Exercise details: Each entry must appear in the answer exactly as it does here.

Data excerpts
━━━

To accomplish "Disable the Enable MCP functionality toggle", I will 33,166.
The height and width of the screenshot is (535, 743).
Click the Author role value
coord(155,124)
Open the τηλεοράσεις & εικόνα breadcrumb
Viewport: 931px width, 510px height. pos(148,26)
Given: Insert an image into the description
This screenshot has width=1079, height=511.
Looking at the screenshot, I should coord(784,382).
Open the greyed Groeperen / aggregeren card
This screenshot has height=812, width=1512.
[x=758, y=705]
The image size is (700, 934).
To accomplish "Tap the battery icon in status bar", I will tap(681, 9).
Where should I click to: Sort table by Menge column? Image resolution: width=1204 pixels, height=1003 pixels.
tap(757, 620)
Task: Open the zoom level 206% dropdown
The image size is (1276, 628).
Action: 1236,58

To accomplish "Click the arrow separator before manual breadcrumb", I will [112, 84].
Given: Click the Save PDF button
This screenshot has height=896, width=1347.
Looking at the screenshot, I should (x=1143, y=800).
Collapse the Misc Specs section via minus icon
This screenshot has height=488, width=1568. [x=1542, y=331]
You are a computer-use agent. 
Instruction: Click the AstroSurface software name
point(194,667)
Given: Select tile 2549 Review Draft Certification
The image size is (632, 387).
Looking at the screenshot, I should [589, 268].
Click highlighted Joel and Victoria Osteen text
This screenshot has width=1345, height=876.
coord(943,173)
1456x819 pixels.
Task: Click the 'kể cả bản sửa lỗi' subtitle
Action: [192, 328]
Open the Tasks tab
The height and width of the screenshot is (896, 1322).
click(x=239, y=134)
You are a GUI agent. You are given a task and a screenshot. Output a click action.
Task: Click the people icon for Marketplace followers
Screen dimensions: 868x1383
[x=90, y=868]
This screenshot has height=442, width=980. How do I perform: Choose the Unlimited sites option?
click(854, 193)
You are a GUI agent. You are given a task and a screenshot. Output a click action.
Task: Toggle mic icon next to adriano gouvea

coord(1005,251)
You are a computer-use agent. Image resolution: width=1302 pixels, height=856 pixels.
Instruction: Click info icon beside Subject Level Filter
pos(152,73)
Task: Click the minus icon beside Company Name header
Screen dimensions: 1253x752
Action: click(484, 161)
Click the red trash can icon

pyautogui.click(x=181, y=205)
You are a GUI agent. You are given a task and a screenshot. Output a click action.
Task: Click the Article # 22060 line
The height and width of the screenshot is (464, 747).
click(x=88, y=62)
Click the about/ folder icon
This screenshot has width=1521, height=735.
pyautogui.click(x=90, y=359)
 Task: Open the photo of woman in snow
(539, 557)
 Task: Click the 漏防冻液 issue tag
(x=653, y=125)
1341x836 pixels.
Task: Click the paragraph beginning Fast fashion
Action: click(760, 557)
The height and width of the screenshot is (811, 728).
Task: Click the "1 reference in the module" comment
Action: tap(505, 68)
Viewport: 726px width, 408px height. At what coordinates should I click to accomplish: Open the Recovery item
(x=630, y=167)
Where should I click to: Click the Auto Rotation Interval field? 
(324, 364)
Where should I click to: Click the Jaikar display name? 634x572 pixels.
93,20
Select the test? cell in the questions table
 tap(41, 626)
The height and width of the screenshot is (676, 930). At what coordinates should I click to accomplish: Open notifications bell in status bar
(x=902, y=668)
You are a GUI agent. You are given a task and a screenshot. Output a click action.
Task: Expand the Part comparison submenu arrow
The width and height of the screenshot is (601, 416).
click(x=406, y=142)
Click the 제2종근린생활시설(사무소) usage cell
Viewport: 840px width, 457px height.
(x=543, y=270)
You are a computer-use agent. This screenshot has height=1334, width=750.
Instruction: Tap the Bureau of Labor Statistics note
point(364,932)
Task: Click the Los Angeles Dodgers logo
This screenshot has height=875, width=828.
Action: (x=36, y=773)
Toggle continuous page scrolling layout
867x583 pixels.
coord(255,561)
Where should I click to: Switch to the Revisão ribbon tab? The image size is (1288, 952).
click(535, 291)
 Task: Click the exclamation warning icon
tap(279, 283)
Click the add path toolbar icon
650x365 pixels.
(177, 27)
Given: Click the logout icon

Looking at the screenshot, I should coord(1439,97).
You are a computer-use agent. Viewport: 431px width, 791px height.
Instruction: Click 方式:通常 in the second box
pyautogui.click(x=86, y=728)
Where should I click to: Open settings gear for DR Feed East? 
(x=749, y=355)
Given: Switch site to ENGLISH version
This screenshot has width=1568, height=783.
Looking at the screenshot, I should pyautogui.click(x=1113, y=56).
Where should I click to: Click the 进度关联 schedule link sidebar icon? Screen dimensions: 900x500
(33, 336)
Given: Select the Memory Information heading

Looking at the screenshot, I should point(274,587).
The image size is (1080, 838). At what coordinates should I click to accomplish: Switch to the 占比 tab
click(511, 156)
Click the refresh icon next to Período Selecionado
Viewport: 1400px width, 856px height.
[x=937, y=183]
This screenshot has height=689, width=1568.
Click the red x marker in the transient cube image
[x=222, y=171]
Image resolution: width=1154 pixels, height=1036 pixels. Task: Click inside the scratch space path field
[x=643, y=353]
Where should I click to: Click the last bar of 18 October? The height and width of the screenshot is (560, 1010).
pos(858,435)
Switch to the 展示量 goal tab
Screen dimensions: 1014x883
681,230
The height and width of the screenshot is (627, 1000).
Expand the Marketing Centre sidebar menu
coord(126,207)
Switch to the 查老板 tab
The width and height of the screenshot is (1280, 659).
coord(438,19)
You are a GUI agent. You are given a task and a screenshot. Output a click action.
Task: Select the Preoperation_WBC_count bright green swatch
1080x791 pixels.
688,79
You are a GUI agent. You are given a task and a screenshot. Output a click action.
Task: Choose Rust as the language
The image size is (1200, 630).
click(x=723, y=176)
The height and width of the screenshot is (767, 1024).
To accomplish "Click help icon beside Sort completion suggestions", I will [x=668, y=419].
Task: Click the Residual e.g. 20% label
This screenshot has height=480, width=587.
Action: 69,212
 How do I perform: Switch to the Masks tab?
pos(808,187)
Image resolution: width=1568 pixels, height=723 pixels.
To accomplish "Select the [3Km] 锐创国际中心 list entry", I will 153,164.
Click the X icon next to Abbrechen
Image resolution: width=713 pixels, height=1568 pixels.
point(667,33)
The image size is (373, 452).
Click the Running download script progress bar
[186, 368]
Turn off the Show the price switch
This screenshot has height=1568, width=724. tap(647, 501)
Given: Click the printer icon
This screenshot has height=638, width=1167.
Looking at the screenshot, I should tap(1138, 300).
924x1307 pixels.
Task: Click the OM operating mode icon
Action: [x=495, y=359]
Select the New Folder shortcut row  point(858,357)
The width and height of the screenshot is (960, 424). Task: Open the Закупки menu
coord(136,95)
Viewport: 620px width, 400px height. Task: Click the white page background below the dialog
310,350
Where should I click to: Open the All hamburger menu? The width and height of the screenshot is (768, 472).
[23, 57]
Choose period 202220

━━━

Response box:
To accomplish "Disable the Enable MCP functionality toggle", I will 33,166.
The height and width of the screenshot is (535, 743).
Click the Author role value
coord(155,124)
Open the τηλεοράσεις & εικόνα breadcrumb
Viewport: 931px width, 510px height. pos(148,26)
Given: Insert an image into the description
This screenshot has width=1079, height=511.
Looking at the screenshot, I should coord(784,382).
Open the greyed Groeperen / aggregeren card
This screenshot has height=812, width=1512.
[x=758, y=705]
The image size is (700, 934).
To accomplish "Tap the battery icon in status bar", I will tap(681, 9).
Where should I click to: Sort table by Menge column? Image resolution: width=1204 pixels, height=1003 pixels.
tap(757, 620)
Task: Open the zoom level 206% dropdown
The image size is (1276, 628).
Action: 1236,58

To accomplish "Click the arrow separator before manual breadcrumb", I will [112, 84].
Given: Click the Save PDF button
This screenshot has height=896, width=1347.
Looking at the screenshot, I should (x=1143, y=800).
Collapse the Misc Specs section via minus icon
This screenshot has height=488, width=1568. [x=1542, y=331]
You are a computer-use agent. 
Instruction: Click the AstroSurface software name
point(194,667)
Given: Select tile 2549 Review Draft Certification
The image size is (632, 387).
Looking at the screenshot, I should [589, 268].
Click highlighted Joel and Victoria Osteen text
This screenshot has width=1345, height=876.
coord(943,173)
1456x819 pixels.
Task: Click the 'kể cả bản sửa lỗi' subtitle
Action: [192, 328]
Open the Tasks tab
The height and width of the screenshot is (896, 1322).
click(x=239, y=134)
You are a GUI agent. You are given a task and a screenshot. Output a click action.
Task: Click the people icon for Marketplace followers
Screen dimensions: 868x1383
[x=90, y=868]
This screenshot has height=442, width=980. How do I perform: Choose the Unlimited sites option?
click(854, 193)
You are a GUI agent. You are given a task and a screenshot. Output a click action.
Task: Toggle mic icon next to adriano gouvea

coord(1005,251)
You are a computer-use agent. Image resolution: width=1302 pixels, height=856 pixels.
Instruction: Click info icon beside Subject Level Filter
pos(152,73)
Task: Click the minus icon beside Company Name header
Screen dimensions: 1253x752
Action: click(484, 161)
Click the red trash can icon

pyautogui.click(x=181, y=205)
You are a GUI agent. You are given a task and a screenshot. Output a click action.
Task: Click the Article # 22060 line
The height and width of the screenshot is (464, 747).
click(x=88, y=62)
Click the about/ folder icon
This screenshot has width=1521, height=735.
pyautogui.click(x=90, y=359)
 Task: Open the photo of woman in snow
(539, 557)
 Task: Click the 漏防冻液 issue tag
(x=653, y=125)
1341x836 pixels.
Task: Click the paragraph beginning Fast fashion
Action: click(760, 557)
The height and width of the screenshot is (811, 728).
Task: Click the "1 reference in the module" comment
Action: tap(505, 68)
Viewport: 726px width, 408px height. At what coordinates should I click to accomplish: Open the Recovery item
(x=630, y=167)
Where should I click to: Click the Auto Rotation Interval field? 
(324, 364)
Where should I click to: Click the Jaikar display name? 634x572 pixels.
93,20
Select the test? cell in the questions table
 tap(41, 626)
The height and width of the screenshot is (676, 930). At what coordinates should I click to accomplish: Open notifications bell in status bar
(x=902, y=668)
You are a GUI agent. You are given a task and a screenshot. Output a click action.
Task: Expand the Part comparison submenu arrow
The width and height of the screenshot is (601, 416).
click(x=406, y=142)
Click the 제2종근린생활시설(사무소) usage cell
Viewport: 840px width, 457px height.
(x=543, y=270)
You are a computer-use agent. This screenshot has height=1334, width=750.
Instruction: Tap the Bureau of Labor Statistics note
point(364,932)
Task: Click the Los Angeles Dodgers logo
This screenshot has height=875, width=828.
Action: (x=36, y=773)
Toggle continuous page scrolling layout
867x583 pixels.
coord(255,561)
Where should I click to: Switch to the Revisão ribbon tab? The image size is (1288, 952).
click(535, 291)
 Task: Click the exclamation warning icon
tap(279, 283)
Click the add path toolbar icon
650x365 pixels.
(177, 27)
Given: Click the logout icon

Looking at the screenshot, I should coord(1439,97).
You are a computer-use agent. Viewport: 431px width, 791px height.
Instruction: Click 方式:通常 in the second box
pyautogui.click(x=86, y=728)
Where should I click to: Open settings gear for DR Feed East? 
(x=749, y=355)
Given: Switch site to ENGLISH version
This screenshot has width=1568, height=783.
Looking at the screenshot, I should pyautogui.click(x=1113, y=56).
Where should I click to: Click the 进度关联 schedule link sidebar icon? Screen dimensions: 900x500
(33, 336)
Given: Select the Memory Information heading

Looking at the screenshot, I should point(274,587).
The image size is (1080, 838). At what coordinates should I click to accomplish: Switch to the 占比 tab
click(511, 156)
Click the refresh icon next to Período Selecionado
Viewport: 1400px width, 856px height.
[x=937, y=183]
This screenshot has height=689, width=1568.
Click the red x marker in the transient cube image
[x=222, y=171]
Image resolution: width=1154 pixels, height=1036 pixels. Task: Click inside the scratch space path field
[x=643, y=353]
Where should I click to: Click the last bar of 18 October? The height and width of the screenshot is (560, 1010).
pos(858,435)
Switch to the 展示量 goal tab
Screen dimensions: 1014x883
681,230
The height and width of the screenshot is (627, 1000).
Expand the Marketing Centre sidebar menu
coord(126,207)
Switch to the 查老板 tab
The width and height of the screenshot is (1280, 659).
coord(438,19)
You are a GUI agent. You are given a task and a screenshot. Output a click action.
Task: Select the Preoperation_WBC_count bright green swatch
1080x791 pixels.
688,79
You are a GUI agent. You are given a task and a screenshot. Output a click action.
Task: Choose Rust as the language
The image size is (1200, 630).
click(x=723, y=176)
The height and width of the screenshot is (767, 1024).
To accomplish "Click help icon beside Sort completion suggestions", I will [x=668, y=419].
Task: Click the Residual e.g. 20% label
This screenshot has height=480, width=587.
Action: 69,212
 How do I perform: Switch to the Masks tab?
pos(808,187)
Image resolution: width=1568 pixels, height=723 pixels.
To accomplish "Select the [3Km] 锐创国际中心 list entry", I will 153,164.
Click the X icon next to Abbrechen
Image resolution: width=713 pixels, height=1568 pixels.
point(667,33)
The image size is (373, 452).
Click the Running download script progress bar
[186, 368]
Turn off the Show the price switch
This screenshot has height=1568, width=724. tap(647, 501)
Given: Click the printer icon
This screenshot has height=638, width=1167.
Looking at the screenshot, I should tap(1138, 300).
924x1307 pixels.
Task: Click the OM operating mode icon
Action: [x=495, y=359]
Select the New Folder shortcut row  point(858,357)
The width and height of the screenshot is (960, 424). Task: Open the Закупки menu
coord(136,95)
Viewport: 620px width, 400px height. Task: Click the white page background below the dialog
310,350
Where should I click to: Open the All hamburger menu? The width and height of the screenshot is (768, 472).
[23, 57]
Choose period 202220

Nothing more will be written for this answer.